Pois... eu se tivesse um cubo colocaria um foco de 400W de 14000 ou 20000K. Com esta potência podes colocar o foco bastante alto e com isso evitar o aquecimento excessivo.

Como poderás saber tenho uma estrutura semelhante à tua, embora um pouco mais alta, e só consegui resolver o problema da temperatura com um refrigerador afastado do aqua - no meu caso colocado na varanda.

Quanto à troca de lâmpadas, penso que as T5 podem ser trocadas de 9 em 9 meses, mas ainda assim terás custos avultados (eu diria que cerca de 300 euros por ano só em lâmpadas)

Pensa bem antes de avançares...

Abraço,
Diogo

----------


## Marco Madeira

Hugo, 
por isso é que já te disse para dares cá um salto... assim verificas como está o meu e tiras umas idéias...

O que te posso dizer é que tive T5 durante 1 ano e só as troquei nessa altura. Tinha 10 T5 de 54 e posso te dizer que aquecem um pouco quando são tantas e quando estão tão juntas...
Agora tenho 1 HQI de 400W e 8 T5 de 54W. Ontem que fez um pouco de calor tinha o aqua a 27.8 sem ventuinhas ás 11 da noite. A casa não é quente mas acho que este Verão vou ter alguns problemas... Hoje já vou instalar um kit de ventoinhas que é para começar a preparar o Verão...  :Admirado:   a ver vamos.

----------


## Cesar Pinto

eu quando tinha hqi tinha menos problemas de altas temperaturas do que agora que tenho 7*54w t5  que estao a 25cm da agua e ontem tambem tinha a agua a 27.5º quando o normal é 25º,resultado tive que por 3 ventuinhas a bulir debaixo da calha

----------


## Cesar Pinto

já agora desculpa o off topic.

TAREFAS ::
A) Segundo o texto, onde Diogo colocou o refrigerador afastado do aquário?
B) Transcreva do texto o trecho que vai de "eu quando tinha" até "o off topic.".
C) Liste todos os nomes de pessoas que aparecem no texto.

DADOS RECOLHIDOS ::

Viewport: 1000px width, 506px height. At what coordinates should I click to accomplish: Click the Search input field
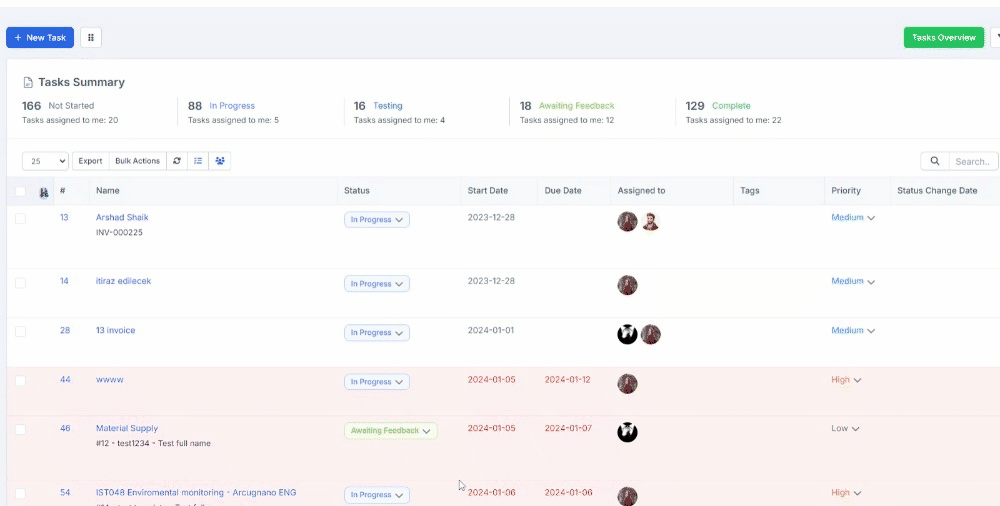click(x=973, y=161)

RESPOSTAS DO EXERCÍCIO ::
A) Na varanda.

B)
eu quando tinha hqi tinha menos problemas de altas temperaturas do que agora que tenho 7*54w t5  que estao a 25cm da agua e ontem tambem tinha a agua a 27.5º quando o normal é 25º,resultado tive que por 3 ventuinhas a bulir debaixo da calha

----------


## Cesar Pinto

já agora desculpa o off topic.

C) Diogo, Marco Madeira, Hugo, Cesar Pinto